How to avoid presumption when the gift is legitimate

While it is clear that the Probate Code is designed to be protective of the most vulnerable among us, it is important to know how to guarantee that your last wishes are not second-guessed after you die. The way to ensure that presumption of fraud doesn't occur when a transfer of assets is legitimate and desired is to have such gifts reviewed by an independent attorney.

The attorney must counsel the person making the bequest in the absence of any heir or beneficiary. In this way the lawyer can presumably determine whether undue influence or fraud is present. The attorney can then issue a Certificate of Independent Review (CIR) which will ensure the bequest is legitimate

There is no substitute for a skilled, impartial, untrustworthy attorney

Although CIRs clearly can be helpful is protecting your estate from unscrupulous caregivers or financial advisors, they are not a perfect solution to avoiding fraud. First of all, it is essential that the attorney who issues the CIR be completely trustworthy. Second, it is wise to include trusted medical professionals in the process -- very few attorneys are trained to be capable of making a determination of mental competency.

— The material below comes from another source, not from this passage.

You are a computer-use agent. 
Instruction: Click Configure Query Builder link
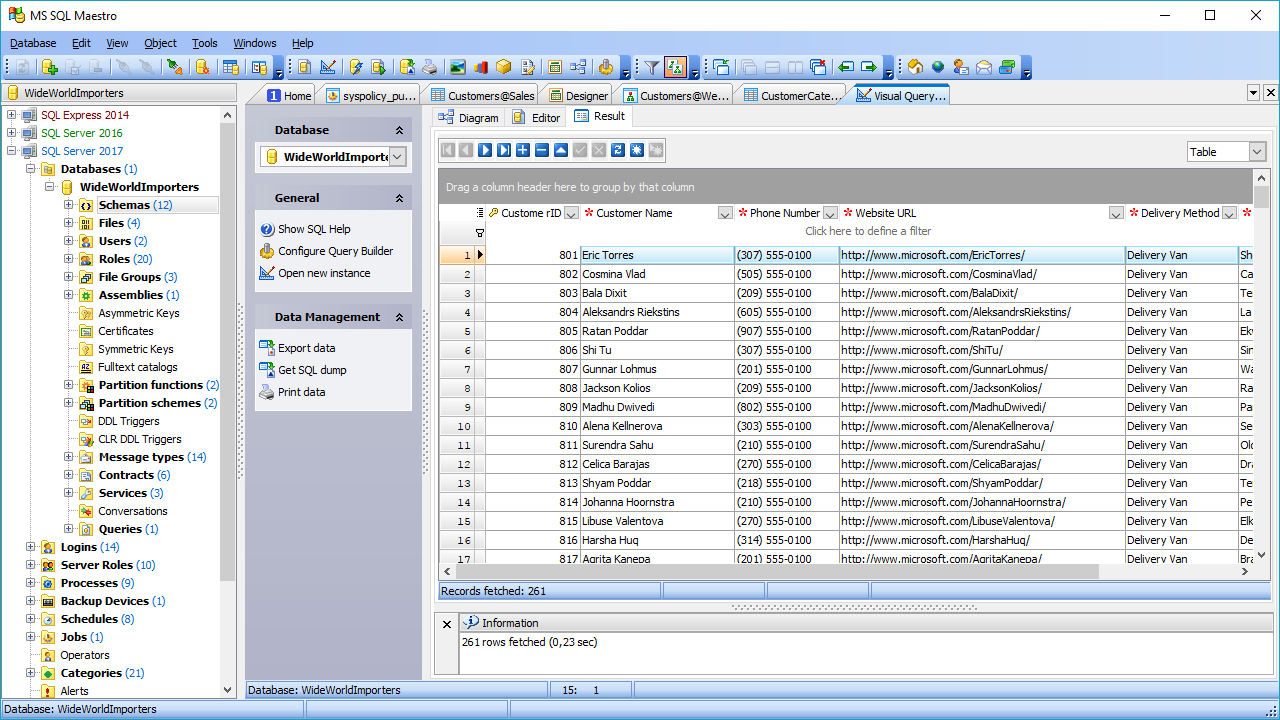tap(335, 251)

The situation can be further complicated by the variety of nontraditional living and care arrangements in today's world. These days, "family" members are not necessarily biologically related, or related by adoption or marriage. It is, therefore, necessary that you work with a knowledgeable estate planning attorney when you want to leave assets to a life partner to whom you are not married or with whom you do not reside, or to a beloved friend or caregiver who has stood by and supported you. Without the diligent work of an adept attorney, you run the risk of having Probate Code presumption nullify your wishes.